Select RULES from the drop down menu.  Drag the Weather Station up into the top half of the screen; select "Wind Speed" from the drop down box; change the "<" to ">"; use the up/down buttons to set the minimum wind speed threshold.  I'm choosing 5.


Step 7: Drag the "Green" light into the other half of the blank pane, use the drop down box to select the "ON" property.


Step 8: Go to the top of the page, set a useful name to your rule, press <enter> and then use the left arrow to leave the rule editor.

Step 9:  You've now seen how to make a rule based on properties of the Weather Station.  Your task is to now make the rule for the Red light.  I made mine turn on the red light when the wind is less than 5mph - I call that calm winds.  You can make your red light rule do whatever you want.

That should be about it.

Remember that making a rule implies the creation of a converse rule.  The rule that I made above says the Green light should come on when the wind speed is greater than 5mph.  The converse rule says that wind speeds below 5mph, the light will go out.

If the wind speed was greater than five at the moment that the rule was created, there may be some counterintuitive behavior.  It appears that rules aren't applied immediately as they're created.  They trigger on an "event" that happens when a property changes value.  If the wind was greater than 5mph when the rule was created, the rule didn't yet exist when the "event" happened.  The kite light will still work once the wind speed changes again at the next five minute polling point.  Be patient.


Bonus Step:  want to run the Virtual Weather Station, but don't want to include the WU API key on the command line?  Try this:
        
  $ ./virtual_weather_station.py -K YOUR_WU_API_KEY --admin.dump_conf=config.ini

That created a config file called: ./config.ini
Open up ./config.ini in an editor and uncomment the line that has your WU API key.
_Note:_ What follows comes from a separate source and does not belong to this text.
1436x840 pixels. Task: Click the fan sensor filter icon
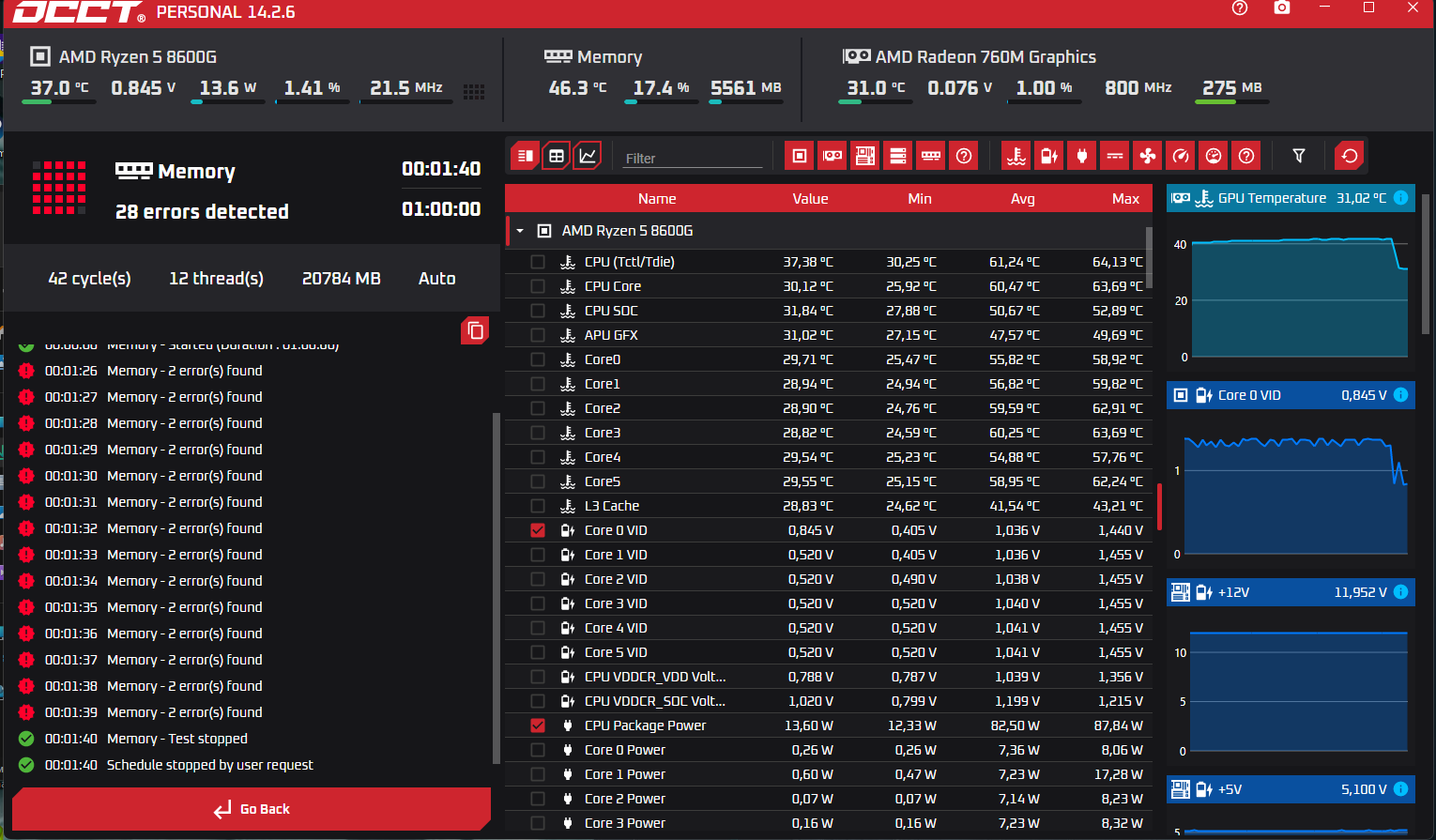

Save the file.  You can specify the the config file on the command line when you run the Virtual Weather Station.  Any of the parameters can be loaded from the ini file.
        
  $ ./virtual_weather_station.py -admin.conf=config.ini --city_name=Missoula --state_code=MT

Still too much typing? Instead of the config file, you could just set any/all of the parameters as environment variables:
        
  $ weather_underground_api_key=YOUR_WU_KEY
  $ city_name=Missoula
  $ state_code=MT
  $ ./virtual_weather_station.py


In my next blog post, I'm going to explain the code that runs the Virtual Weather Station in great detail.